Dementia is a global healthcare concern. Type 2 diabetes mellitus — a form of diabetes which becomes commoner with older age — increases the risk of developing dementia. Type 1 diabetes, which typically begins earlier in life, is always treated with insulin; but there are a variety of different ways of treating Type 2 diabetes, including lifestyle changes and different medications. We wanted to find out if some ways of treating Type 2 diabetes were better than others in terms of preventing either dementia or less serious decline in cognition (memory and other thinking skills).
What we did
We searched medical databases for clinical trials in which participants had been assigned at random to different treatments for Type 2 diabetes and in which cognition had been measured at the beginning and end of the trial. We were only interested in treatments for Type 2 diabetes which are recommended by international clinical practice guidelines (CPGs). We analysed data from the studies we found, looking for effects on dementia and cognition, death rates and the side effect of hypoglycaemia, which is when blood glucose levels fall too low and which can be a result of treatment.

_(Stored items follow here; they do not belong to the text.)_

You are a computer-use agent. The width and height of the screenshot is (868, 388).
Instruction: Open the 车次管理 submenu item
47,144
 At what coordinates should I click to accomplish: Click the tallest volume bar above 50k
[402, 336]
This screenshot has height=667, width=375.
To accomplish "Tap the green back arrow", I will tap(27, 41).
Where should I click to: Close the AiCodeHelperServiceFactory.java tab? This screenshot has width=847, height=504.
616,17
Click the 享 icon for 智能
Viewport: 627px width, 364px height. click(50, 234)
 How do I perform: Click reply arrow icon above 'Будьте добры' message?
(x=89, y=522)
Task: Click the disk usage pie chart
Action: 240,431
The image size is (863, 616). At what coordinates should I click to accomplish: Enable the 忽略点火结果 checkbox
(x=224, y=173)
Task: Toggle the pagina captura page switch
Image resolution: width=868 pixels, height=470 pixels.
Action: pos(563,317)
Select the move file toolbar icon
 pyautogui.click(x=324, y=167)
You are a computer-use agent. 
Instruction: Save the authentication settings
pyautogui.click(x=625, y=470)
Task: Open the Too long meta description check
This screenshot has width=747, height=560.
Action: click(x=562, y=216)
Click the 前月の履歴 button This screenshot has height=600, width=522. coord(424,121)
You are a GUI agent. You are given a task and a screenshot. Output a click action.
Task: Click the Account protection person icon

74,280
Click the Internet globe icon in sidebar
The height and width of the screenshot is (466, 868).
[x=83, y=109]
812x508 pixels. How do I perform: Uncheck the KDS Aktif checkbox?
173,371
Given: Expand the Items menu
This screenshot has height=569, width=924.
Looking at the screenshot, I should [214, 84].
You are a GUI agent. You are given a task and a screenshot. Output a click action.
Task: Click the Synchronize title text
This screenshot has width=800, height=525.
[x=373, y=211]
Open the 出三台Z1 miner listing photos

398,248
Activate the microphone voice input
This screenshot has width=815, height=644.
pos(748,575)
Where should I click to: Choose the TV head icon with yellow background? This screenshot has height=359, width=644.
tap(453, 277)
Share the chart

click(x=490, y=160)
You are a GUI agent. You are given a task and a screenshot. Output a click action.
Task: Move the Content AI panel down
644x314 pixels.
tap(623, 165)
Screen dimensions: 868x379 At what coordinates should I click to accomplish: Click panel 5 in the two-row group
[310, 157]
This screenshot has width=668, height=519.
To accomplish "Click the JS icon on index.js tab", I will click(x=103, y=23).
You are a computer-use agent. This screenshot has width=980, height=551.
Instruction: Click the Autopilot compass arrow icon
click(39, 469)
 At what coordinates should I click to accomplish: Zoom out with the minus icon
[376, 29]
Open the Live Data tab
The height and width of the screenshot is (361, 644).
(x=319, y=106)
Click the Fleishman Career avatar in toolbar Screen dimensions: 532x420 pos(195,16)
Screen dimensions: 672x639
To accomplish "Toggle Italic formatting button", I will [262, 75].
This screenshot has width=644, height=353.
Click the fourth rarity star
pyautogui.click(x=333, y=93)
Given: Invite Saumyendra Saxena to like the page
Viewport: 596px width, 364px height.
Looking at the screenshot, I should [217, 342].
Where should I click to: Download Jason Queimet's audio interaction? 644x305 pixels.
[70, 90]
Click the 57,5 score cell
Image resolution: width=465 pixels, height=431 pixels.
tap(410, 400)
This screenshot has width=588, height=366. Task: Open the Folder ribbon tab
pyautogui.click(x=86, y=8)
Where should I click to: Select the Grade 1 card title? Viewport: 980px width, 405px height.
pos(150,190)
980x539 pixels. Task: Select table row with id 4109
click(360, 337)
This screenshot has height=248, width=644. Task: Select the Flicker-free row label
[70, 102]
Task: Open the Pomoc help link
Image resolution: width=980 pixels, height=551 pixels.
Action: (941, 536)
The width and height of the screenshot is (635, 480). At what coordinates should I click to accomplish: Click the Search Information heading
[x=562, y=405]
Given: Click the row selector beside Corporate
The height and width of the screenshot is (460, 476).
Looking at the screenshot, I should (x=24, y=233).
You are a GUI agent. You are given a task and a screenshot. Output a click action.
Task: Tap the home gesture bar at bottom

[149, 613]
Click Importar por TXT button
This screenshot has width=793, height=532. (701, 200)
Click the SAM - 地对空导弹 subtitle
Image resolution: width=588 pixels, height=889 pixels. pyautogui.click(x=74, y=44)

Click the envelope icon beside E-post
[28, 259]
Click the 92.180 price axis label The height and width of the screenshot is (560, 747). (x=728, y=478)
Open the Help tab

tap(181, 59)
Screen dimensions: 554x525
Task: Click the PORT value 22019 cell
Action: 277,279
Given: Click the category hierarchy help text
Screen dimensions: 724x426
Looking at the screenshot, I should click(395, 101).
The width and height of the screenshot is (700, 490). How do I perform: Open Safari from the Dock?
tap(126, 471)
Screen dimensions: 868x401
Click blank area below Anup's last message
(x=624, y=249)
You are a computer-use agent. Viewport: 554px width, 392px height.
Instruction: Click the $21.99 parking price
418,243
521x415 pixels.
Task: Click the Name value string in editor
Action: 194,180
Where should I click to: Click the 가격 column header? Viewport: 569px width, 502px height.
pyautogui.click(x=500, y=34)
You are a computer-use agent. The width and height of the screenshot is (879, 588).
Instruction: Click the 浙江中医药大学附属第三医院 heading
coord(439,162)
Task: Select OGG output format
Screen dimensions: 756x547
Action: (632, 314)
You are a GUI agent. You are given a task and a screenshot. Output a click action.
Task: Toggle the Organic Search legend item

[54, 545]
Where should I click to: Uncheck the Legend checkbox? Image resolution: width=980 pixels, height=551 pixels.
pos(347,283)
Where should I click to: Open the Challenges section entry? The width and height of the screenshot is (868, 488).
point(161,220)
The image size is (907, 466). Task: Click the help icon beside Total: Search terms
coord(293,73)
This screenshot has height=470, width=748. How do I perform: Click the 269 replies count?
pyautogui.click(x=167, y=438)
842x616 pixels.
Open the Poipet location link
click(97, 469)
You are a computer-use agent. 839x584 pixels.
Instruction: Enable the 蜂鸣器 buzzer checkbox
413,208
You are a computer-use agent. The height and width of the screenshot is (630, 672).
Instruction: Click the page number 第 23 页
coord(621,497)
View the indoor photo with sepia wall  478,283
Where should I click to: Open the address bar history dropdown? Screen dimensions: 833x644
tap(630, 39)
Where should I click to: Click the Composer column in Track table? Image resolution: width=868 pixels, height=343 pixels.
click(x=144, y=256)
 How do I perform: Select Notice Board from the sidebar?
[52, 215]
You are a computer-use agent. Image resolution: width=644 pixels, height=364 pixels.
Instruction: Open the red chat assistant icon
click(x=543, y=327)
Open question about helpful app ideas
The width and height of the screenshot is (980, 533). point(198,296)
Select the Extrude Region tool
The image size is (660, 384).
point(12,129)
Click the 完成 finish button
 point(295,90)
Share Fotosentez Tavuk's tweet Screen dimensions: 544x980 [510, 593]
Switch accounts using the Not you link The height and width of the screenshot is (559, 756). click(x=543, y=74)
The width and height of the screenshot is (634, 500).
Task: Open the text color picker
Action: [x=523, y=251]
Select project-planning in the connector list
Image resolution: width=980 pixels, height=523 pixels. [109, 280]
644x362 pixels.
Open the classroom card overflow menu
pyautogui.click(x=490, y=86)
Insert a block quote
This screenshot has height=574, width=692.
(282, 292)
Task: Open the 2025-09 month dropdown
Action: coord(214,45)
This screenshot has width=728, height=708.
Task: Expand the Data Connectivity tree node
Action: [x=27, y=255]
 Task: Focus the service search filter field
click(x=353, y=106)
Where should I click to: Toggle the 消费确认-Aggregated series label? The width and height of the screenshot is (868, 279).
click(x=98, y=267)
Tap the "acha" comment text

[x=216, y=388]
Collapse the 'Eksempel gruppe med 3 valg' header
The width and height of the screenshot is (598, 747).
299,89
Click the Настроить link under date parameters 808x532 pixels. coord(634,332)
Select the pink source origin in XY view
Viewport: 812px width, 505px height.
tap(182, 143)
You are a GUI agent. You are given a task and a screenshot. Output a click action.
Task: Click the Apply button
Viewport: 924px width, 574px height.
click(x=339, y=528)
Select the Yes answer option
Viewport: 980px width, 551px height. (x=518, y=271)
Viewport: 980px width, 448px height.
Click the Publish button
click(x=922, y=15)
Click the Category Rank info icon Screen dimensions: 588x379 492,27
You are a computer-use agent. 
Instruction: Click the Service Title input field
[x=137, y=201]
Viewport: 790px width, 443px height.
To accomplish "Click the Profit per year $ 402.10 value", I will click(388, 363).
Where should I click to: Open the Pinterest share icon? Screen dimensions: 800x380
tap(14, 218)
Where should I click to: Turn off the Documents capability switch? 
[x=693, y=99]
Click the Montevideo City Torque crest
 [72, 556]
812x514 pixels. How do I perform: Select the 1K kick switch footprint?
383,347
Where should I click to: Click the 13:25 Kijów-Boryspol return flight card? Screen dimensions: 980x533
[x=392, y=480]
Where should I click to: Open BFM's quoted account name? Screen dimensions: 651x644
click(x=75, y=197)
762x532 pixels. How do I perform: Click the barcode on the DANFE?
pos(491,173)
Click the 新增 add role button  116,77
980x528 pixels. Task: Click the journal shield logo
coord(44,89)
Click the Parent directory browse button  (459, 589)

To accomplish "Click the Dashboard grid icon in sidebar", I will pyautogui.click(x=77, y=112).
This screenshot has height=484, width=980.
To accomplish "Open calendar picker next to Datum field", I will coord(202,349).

We found seven randomised trials suitable for inclusion in this review, but we could only get data on cognition from four of them. Of these, the two larger studies had a total of 13,934 participants and compared a standard treatment strategy with a more intensive strategy which aimed to keep blood glucose lower. Two smaller studies, which each had approximately 150 participants, compared different drug treatments, but in both studies one of the treatments was a drug which is not generally considered suitable for older patients. We found no good evidence that any of the treatments in these studies was clearly superior to any other for preventing dementia or cognitive decline. An intensive treatment strategy was more likely than standard treatment to cause hypoglycaemia, but there were no differences in death rates.
Quality of evidence
We judged the quality of the evidence for all outcomes to be low or moderate due to risk of bias in the included studies, small sample sizes, and imprecise estimates of the effects. This means that our confidence in the results is limited.